Many of the wild elephants they will meet are themselves graduates of this very project who visit regularly. The graduated orphans often welcome the newcomers. In Tsavo's famed vastness live thousands of elephants as wild as any anywhere. And as threatened. Poaching is a problem there as everywhere. Nothing's guaranteed.
Here, starting as one brown mass, two dozen elephant orphans fan further into the bush. Munching. One of these orphans was two weeks old when found with his wounded mother in Samburu. After being shot, she'd escaped poachers. But she was dying. After veterinarians spent a couple of days trying unsuccessfully to stabilize her, they euthanized her. The baby came to the orphanage.
Now nine months old, Barsilinga walks over and stops next to me and Julius. He reaches his tiny trunk up to Julius's mouth. Julius takes it and obliges, blowing into it playfully. Barsilinga lets his little trunk go completely limp, the elephant equivalent of a puppy rolling over so you can rub its belly. In response, Julius rubs Barsilinga's trunk vigorously between his hands, like a baker forming a piece of dough into a baguette.
Julius and Barsilinga; photo by Carl Safina.
Because he was so young when he was found, Barsilinga's the most confiding of the orphans here. Often when I turn around, Barsilinga is right next to me or, more accurately, right next to Julius, who I am next to.

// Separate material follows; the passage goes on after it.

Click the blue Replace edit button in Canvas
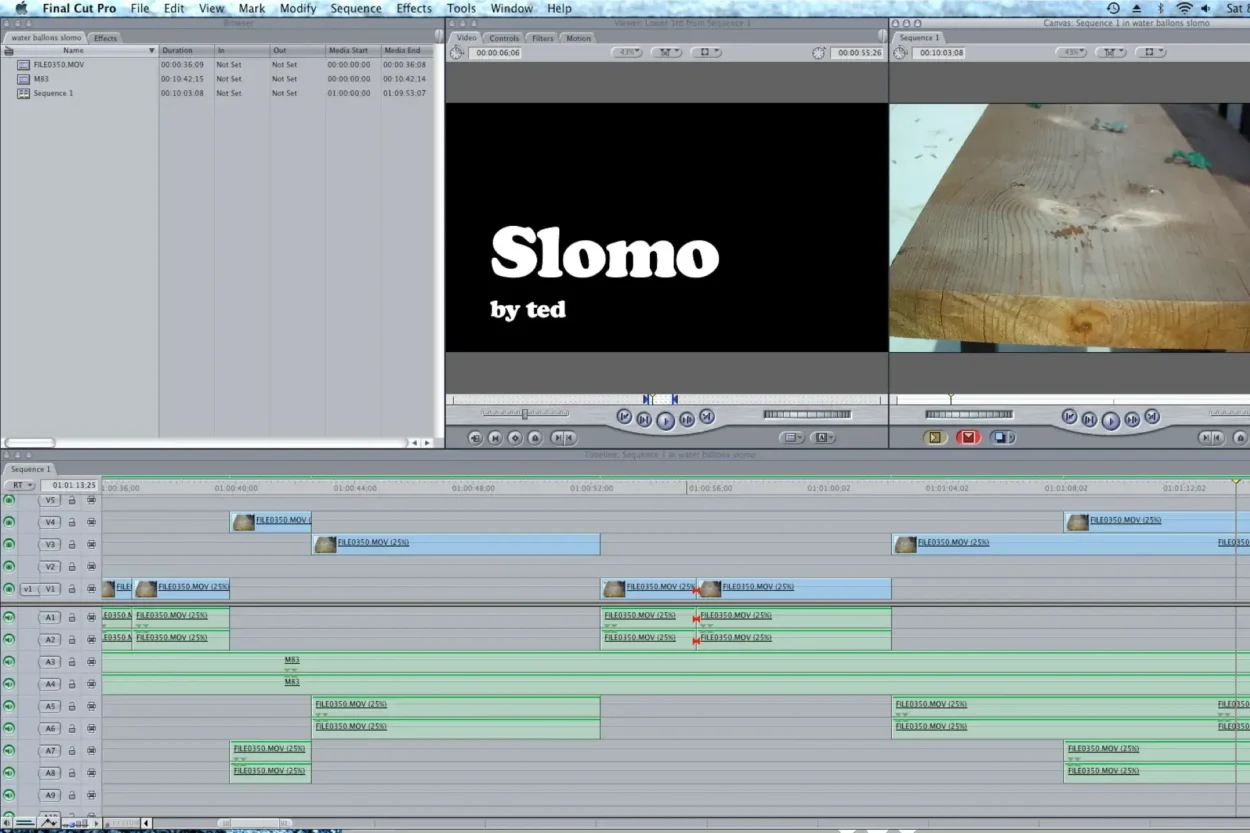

Quanza comes by. Her story had moved me to tears even before I'd arranged this trip. Photographer Nick Brandt had made a stunning portrait of Quanza's whole family, the "Q" family of famed Amboseli National Park. The photo had made it into The New York Times. In the image, the dynasty stands magnificently, lined up behind the wise old matriarch Qumquat, one of the best-known elephants in Amboseli region. Twenty-four hours after Brandt made the photo, poachers killed the whole family and hacked open their faces for their tusks. All except little Quanza here.
Photo by Carl Safina.
At more than a year old at the time of the attack, Quanza's mind was formed enough to bear the imprint of the terror and confusion. That was just three months ago.
"She is still very agitated," says Julius. And she shows it by being pushy, shoving her weight around. Quanza butts little Lamoyian, who bellows in surprise. "Don't push the baby!," Julius sternly admonishes with a wagging finger. Julius speaks directly into Quanza's ear like giving a directive to a child that has misbehaved in public. With his hand he steers her head away from the littler elephant.
And like some kind of odd new pastoralists, like shepherds in a time when all nature is crying out, we step along protectively with our elephantine flock, moving farther up the hill.
Munch. Rip. Munch. Rip. They eat continually. Think Jurassic Park, but warm-blooded.
Julius gently pulls bits of grass, delivering small bunches into Barsilinga's swinging little trunk. I scratch the baby's side and press my hand against his ribs, and he sends a rumble vibrating up through my arm. I slide my hand alongside his head, under his folded ear. It's warm under there.